Data filtering

Points are filtered out of Hi-C datasets by HiC3DeFDR in three stages:

1. Initial data import

This filtering step is performed during the prepare_data() step.

Our motivation is to include as many points as possible. We refuse to filter out points that have zero in one replicate (leads to underestimation of variance/dispersion).

We

  • exclude points beyond HiC3DeFDR.dist_thresh_max
  • exclude points that have zero in all reps (“pixel union strategy” implemented in hic3defdr.util.matrices.sparse_union())
  • exclude points in rows that failed balancing (decided by HiC3DeFDR.bias_thresh)

Points present in the data files row_<chrom>.npy, col_<chrom>.npy, raw_<chrom>.npy, and scaled_<chrom>.npy reflect points that survive this filtering step.

2. disp_idx

This filter is computed during the prepare_data() step, but is not used until the estimate_disp() step.

Our motivation is to not try to fit dispersion to points where think dispersion estimation will be very hard.
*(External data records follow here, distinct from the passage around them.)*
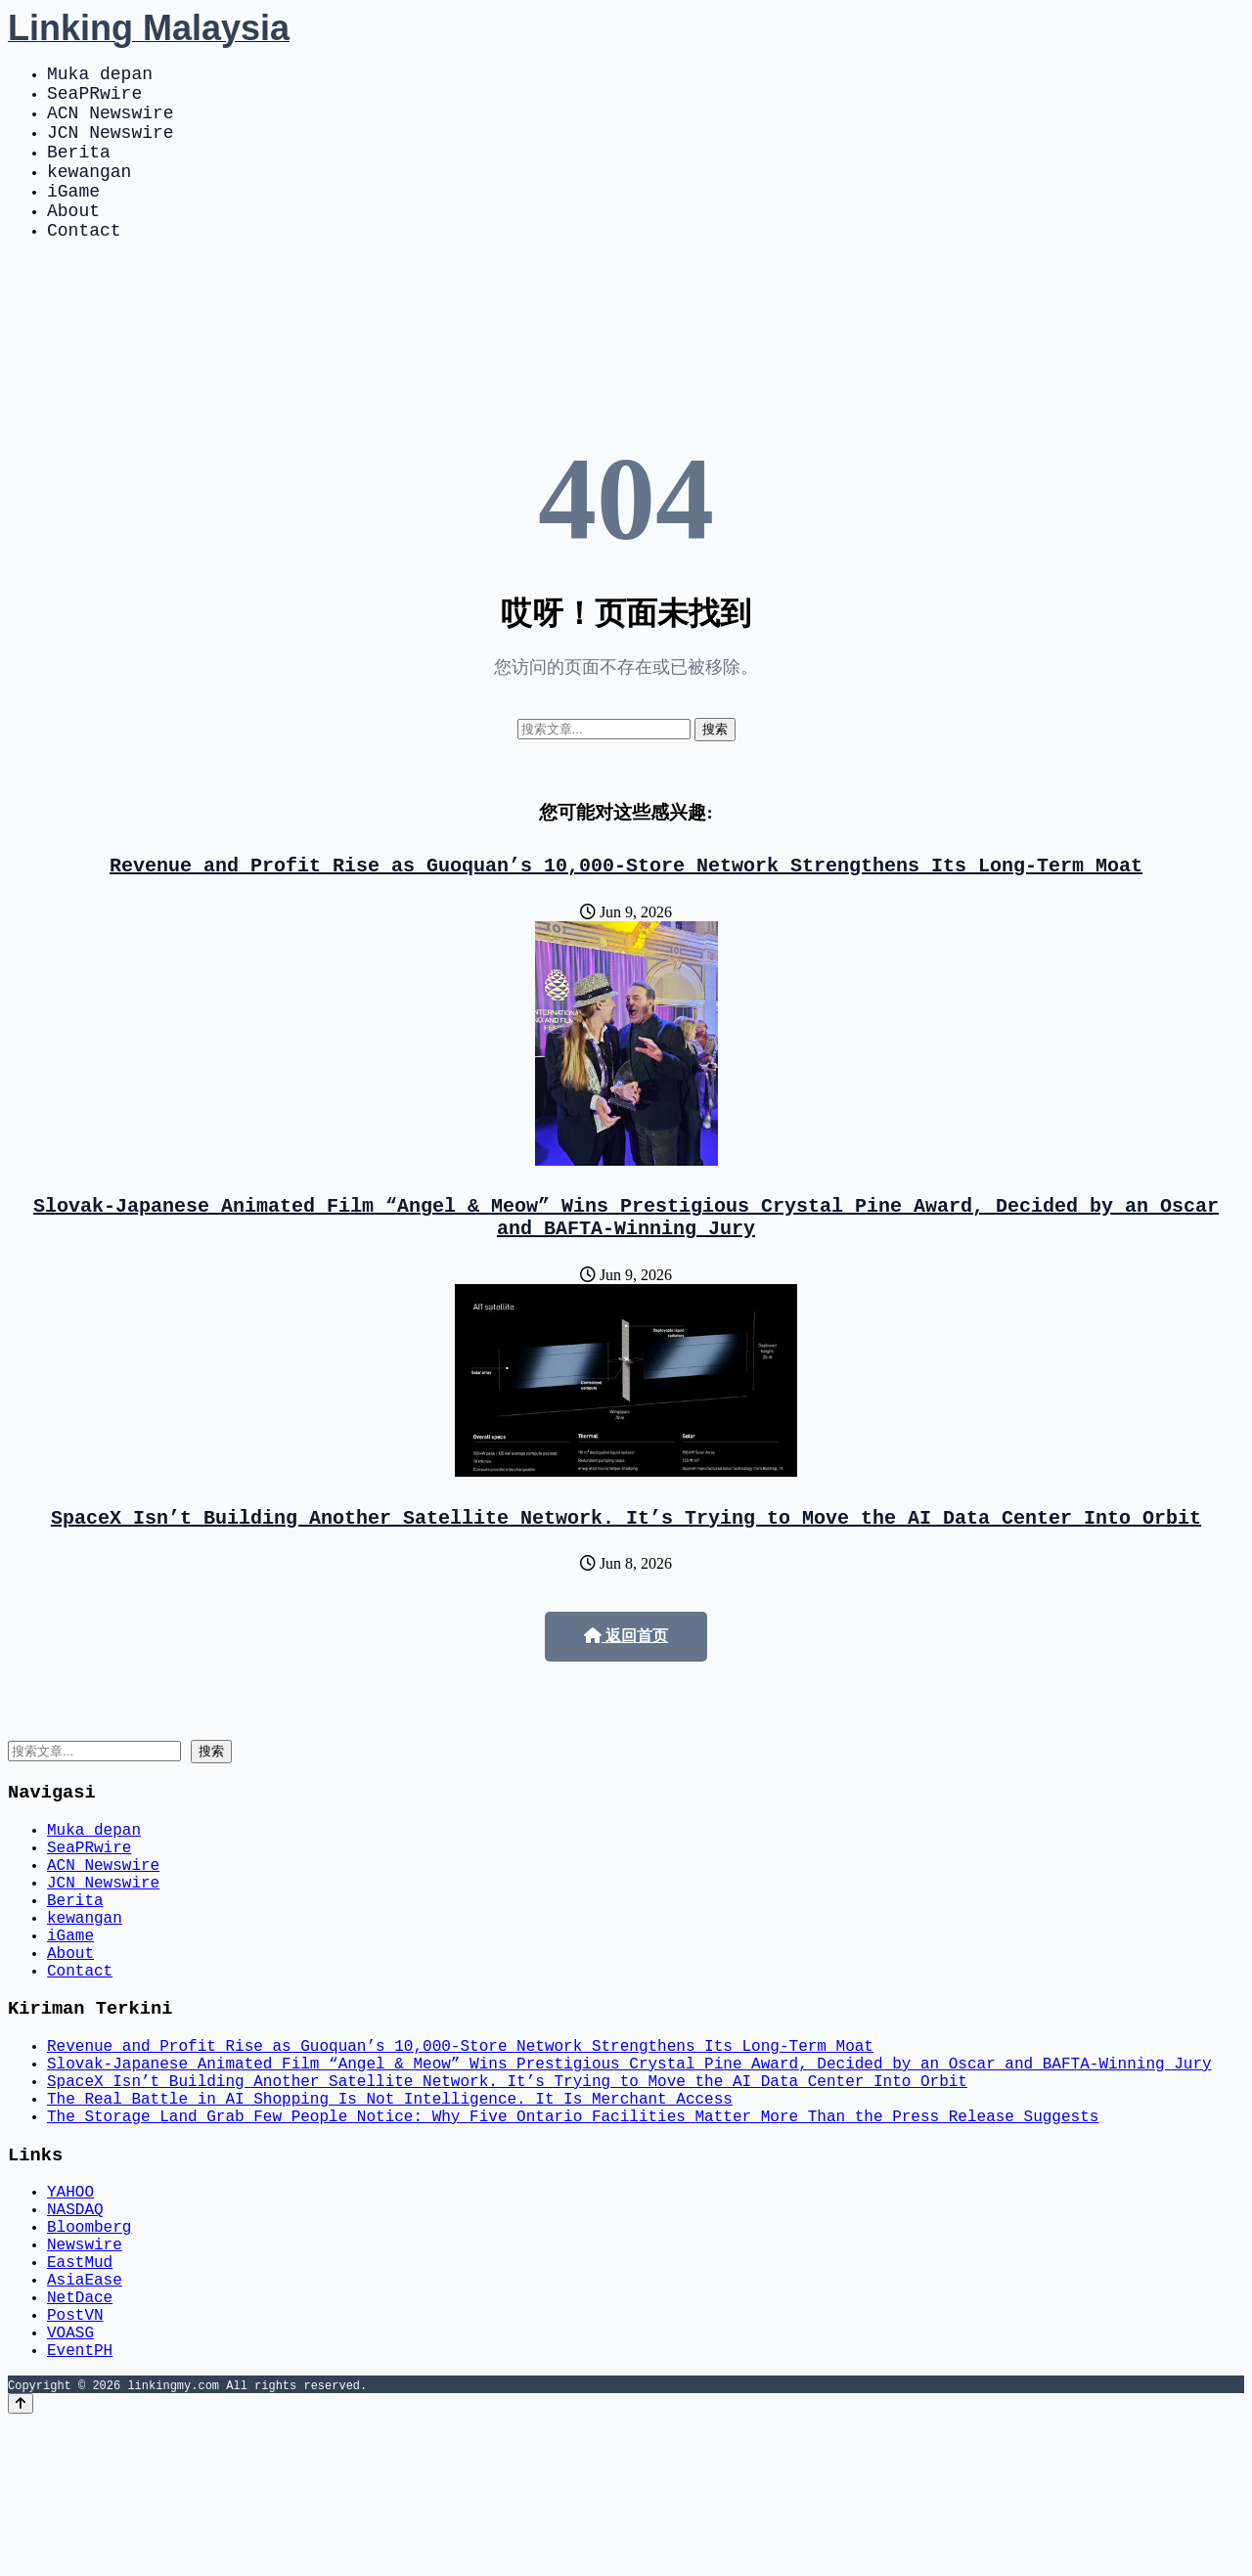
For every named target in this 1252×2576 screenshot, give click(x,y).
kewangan (89, 193)
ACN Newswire (110, 123)
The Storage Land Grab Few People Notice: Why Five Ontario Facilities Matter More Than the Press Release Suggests (572, 2228)
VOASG (70, 2482)
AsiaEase (84, 2417)
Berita (79, 170)
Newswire (84, 2374)
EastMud (79, 2396)
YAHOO (70, 2310)
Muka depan (100, 76)
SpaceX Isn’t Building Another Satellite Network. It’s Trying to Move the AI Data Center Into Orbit (626, 1567)
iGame (73, 217)
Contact (84, 264)
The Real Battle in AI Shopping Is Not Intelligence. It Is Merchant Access (390, 2206)
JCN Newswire (110, 146)
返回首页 (626, 1686)
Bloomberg (89, 2353)
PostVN (75, 2460)
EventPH (79, 2503)
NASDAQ (75, 2331)
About (73, 240)
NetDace (79, 2439)
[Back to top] (20, 2558)
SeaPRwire (94, 99)
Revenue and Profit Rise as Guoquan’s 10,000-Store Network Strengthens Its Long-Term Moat (626, 903)
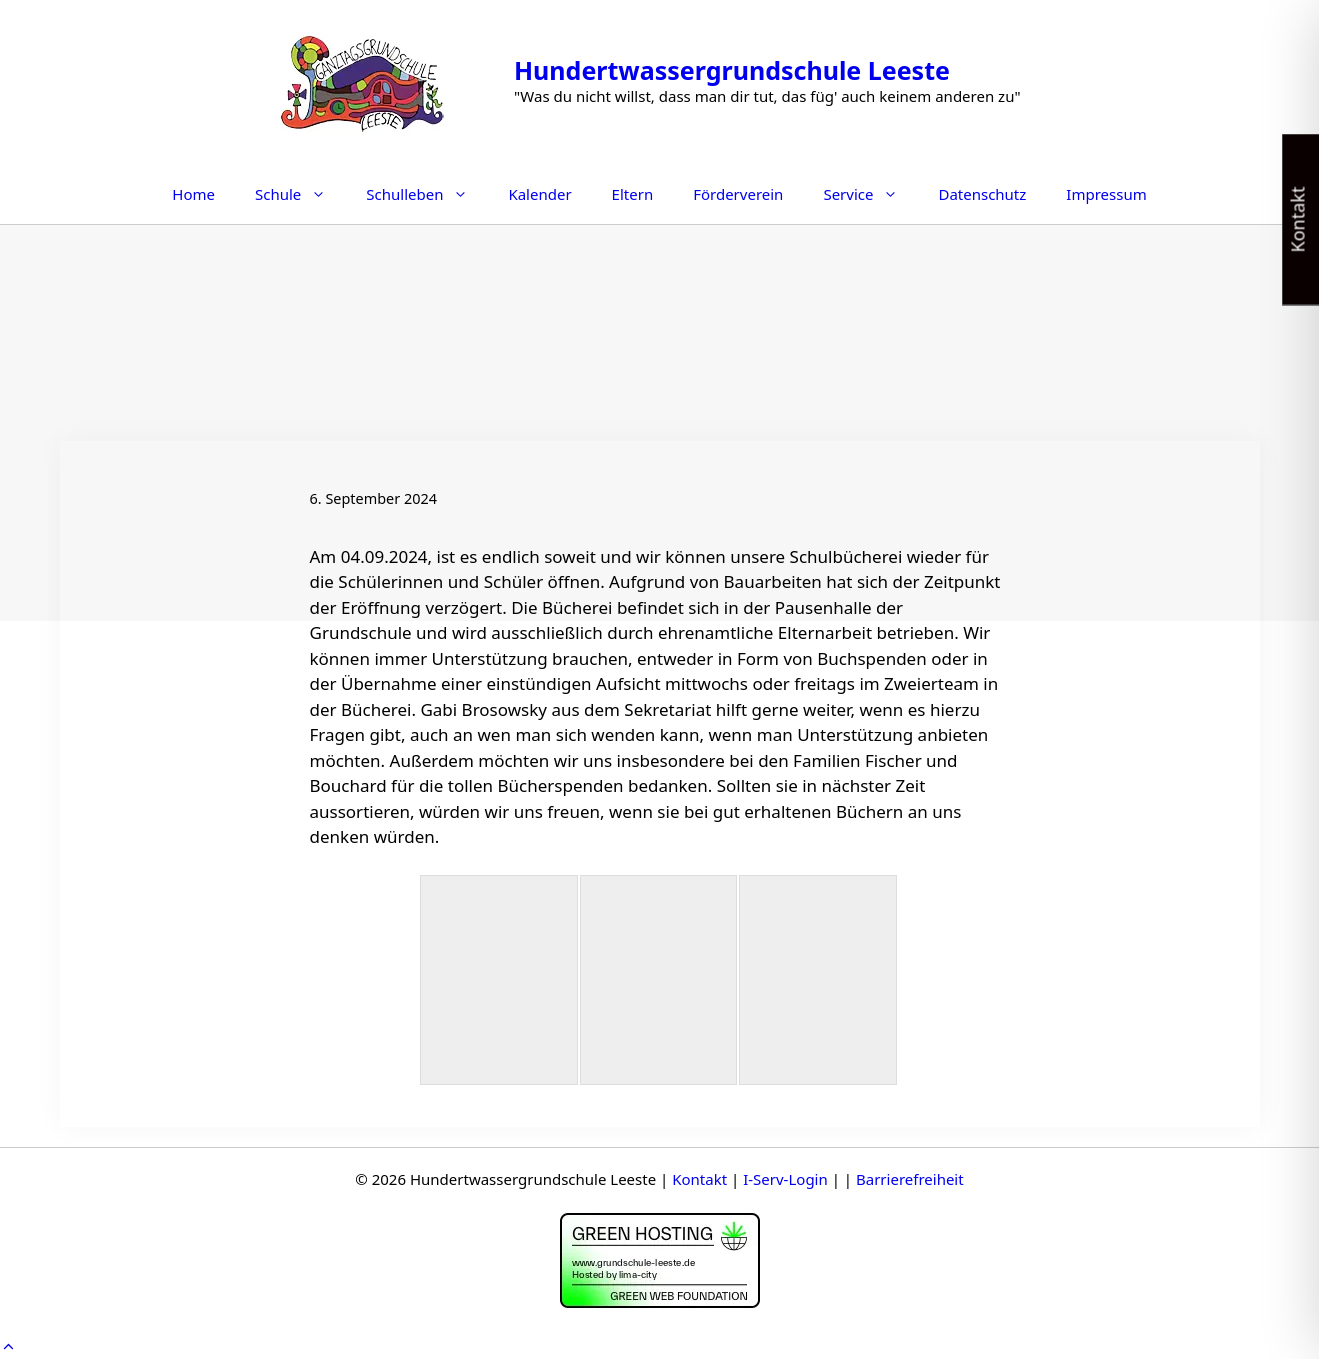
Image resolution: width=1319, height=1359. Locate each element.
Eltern (633, 194)
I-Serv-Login (785, 1179)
This include points very close to the diagonal where Hi-C gets crazy and points with very low coverage (low mean across reps).

We

  • exclude points within HiC3DeFDR.dist_thresh_min
  • exclude points whose mean across reps is below HiC3DeFDR.mean_thresh

disp_idx_<chrom>.npy is a boolean vector aligned to <row/col>_<chrom>.npy that is True for all points that survive this filtering step.

3. loop_idx

This filter is computed during the prepare_data() step, but is not used until the bh() step.

This filter is only computed and used if HiC3DeFDR.loop_patterns is not None.

Our motivation is to reduce the number of hypotheses that we test when performing multiple testing correction via BH-FDR. Since we are only interested in finding differential loops, we can choose to only test the hypotheses that correspond to positions where there are loops.

We

  • exclude points that are not in a loop as defined by HiC3DeFDR.loop_patterns

loop_idx_<chrom>.npy is a boolean vector aligned to the positions where disp_idx_<chrom>.npy is True that is True for all points that survive this filtering step.